SET TASKS
1. Answer these questions from the thread on function norms, one line each, marked (a), (b), (c):
(a) In which space are the two functions placed?
(b) What values does the asker's CAS give for the two norms?
(c) What fact about the absolute values of the two exponentials does the reply recall?
2. For each statement, marked (a), (b), (c), say whether it agrees with the thread on function norms. Answer yes or no and quote the deciding words from the thread.
(a) The asker is comfortable with integrals involving complex numbers.
(b) The function $g_1$ is defined as $\exp(i 2 \pi x)$.
(c) In the reply, the calculation of $\|g_0\|$ comes down to integrating the constant 2 from -1 to 1.
3. Reproduce the thread on function norms word for word, from "I have the two" to "to show that?".

SOURCE PASSAGE
■ ■ ■

I have the two functions $g_0(x):=(1+i)\exp(i \pi x)$ and $g_1(x):=\exp(i 2 \pi x)$ in $L_2(-1,1)$ so with inner product. I have to find $||g_0||$ and $||g_1||$. I think we have that $\left \| f \right \|=\sqrt{\left \langle f,f \right \rangle}=\sqrt{\int_{a}^{b}|f|^{2}dt}$. So I have to solve the integrals: $$\left \| g_0 \right \|=\sqrt{\left \langle g_0,g_0 \right \rangle}=\sqrt{\int_{a}^{b}|g_0|^{2}dx}=\sqrt{\int_{-1}^{1}|((1+i)\exp(i \pi x))|^{2}dx}$$ And $$\left \| g_1 \right \|=\sqrt{\left \langle g_1,g_1 \right \rangle}=\sqrt{\int_{a}^{b}|g_1|^{2}dx}=\sqrt{\int_{-1}^{1}|(\exp(i 2 \pi x))|^{2}dx}$$
But I'm not so good with integrals with complex numbers, can anyone help me? But I think that $||g_0||=2$ and $||g_1||=\sqrt{2}$ is my CAS have solved it correctly. Can anyone help me to show that?
Recall that $|\exp (i \pi x)| = |\exp (i 2\pi x)| = 1$ for all $x$. Thus, $$\|g_0\| = \sqrt{\int_{-1}^1 |(1+i)\exp (i \pi x)|^2dx} =\sqrt{\int_{-1}^1 |(1+i)|^2dx} = \sqrt{\int_{-1}^1 2 dx} = 2 $$
and
$$\|g_1\| = \sqrt{\int_{-1}^1 |\exp (i \pi x)|^2dx}=\sqrt{\int_{-1}^1 1dx} = \sqrt{2}$$

■ ■ ■

DATASET CONTENT
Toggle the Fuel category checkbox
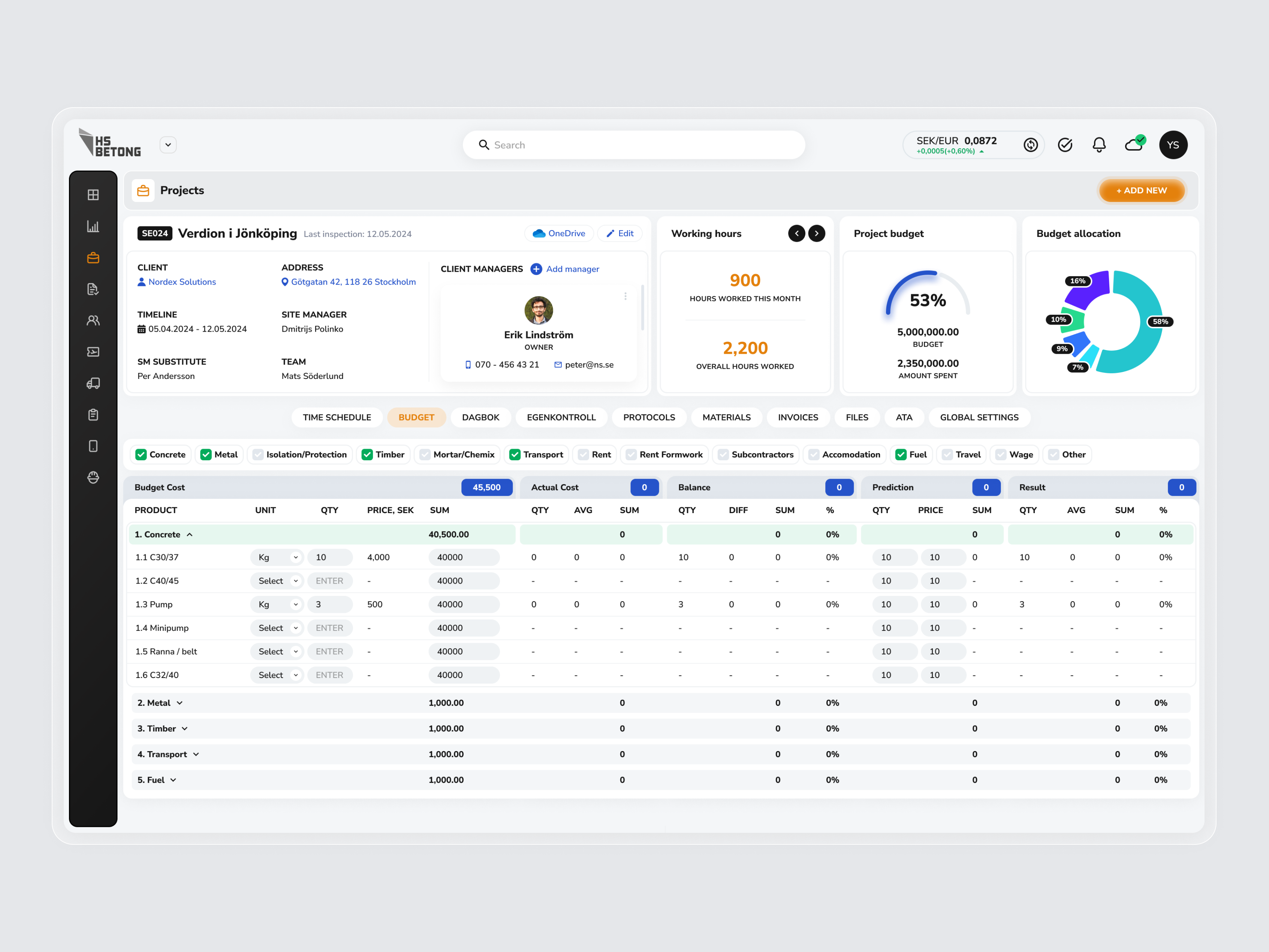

■ ■ ■

ANSWERS TO THE TASKS
1.
(a) $L_2(-1,1)$
(b) $||g_0||=2$ and $||g_1||=\sqrt{2}$
(c) $|\exp (i \pi x)| = |\exp (i 2\pi x)| = 1$ for all $x$

2.
(a) No: "But I'm not so good with integrals with complex numbers"
(b) Yes: "$g_1(x):=\exp(i 2 \pi x)$"
(c) Yes: "\sqrt{\int_{-1}^1 2 dx} = 2"

3.
I have the two functions $g_0(x):=(1+i)\exp(i \pi x)$ and $g_1(x):=\exp(i 2 \pi x)$ in $L_2(-1,1)$ so with inner product. I have to find $||g_0||$ and $||g_1||$. I think we have that $\left \| f \right \|=\sqrt{\left \langle f,f \right \rangle}=\sqrt{\int_{a}^{b}|f|^{2}dt}$. So I have to solve the integrals: $$\left \| g_0 \right \|=\sqrt{\left \langle g_0,g_0 \right \rangle}=\sqrt{\int_{a}^{b}|g_0|^{2}dx}=\sqrt{\int_{-1}^{1}|((1+i)\exp(i \pi x))|^{2}dx}$$ And $$\left \| g_1 \right \|=\sqrt{\left \langle g_1,g_1 \right \rangle}=\sqrt{\int_{a}^{b}|g_1|^{2}dx}=\sqrt{\int_{-1}^{1}|(\exp(i 2 \pi x))|^{2}dx}$$
But I'm not so good with integrals with complex numbers, can anyone help me? But I think that $||g_0||=2$ and $||g_1||=\sqrt{2}$ is my CAS have solved it correctly. Can anyone help me to show that?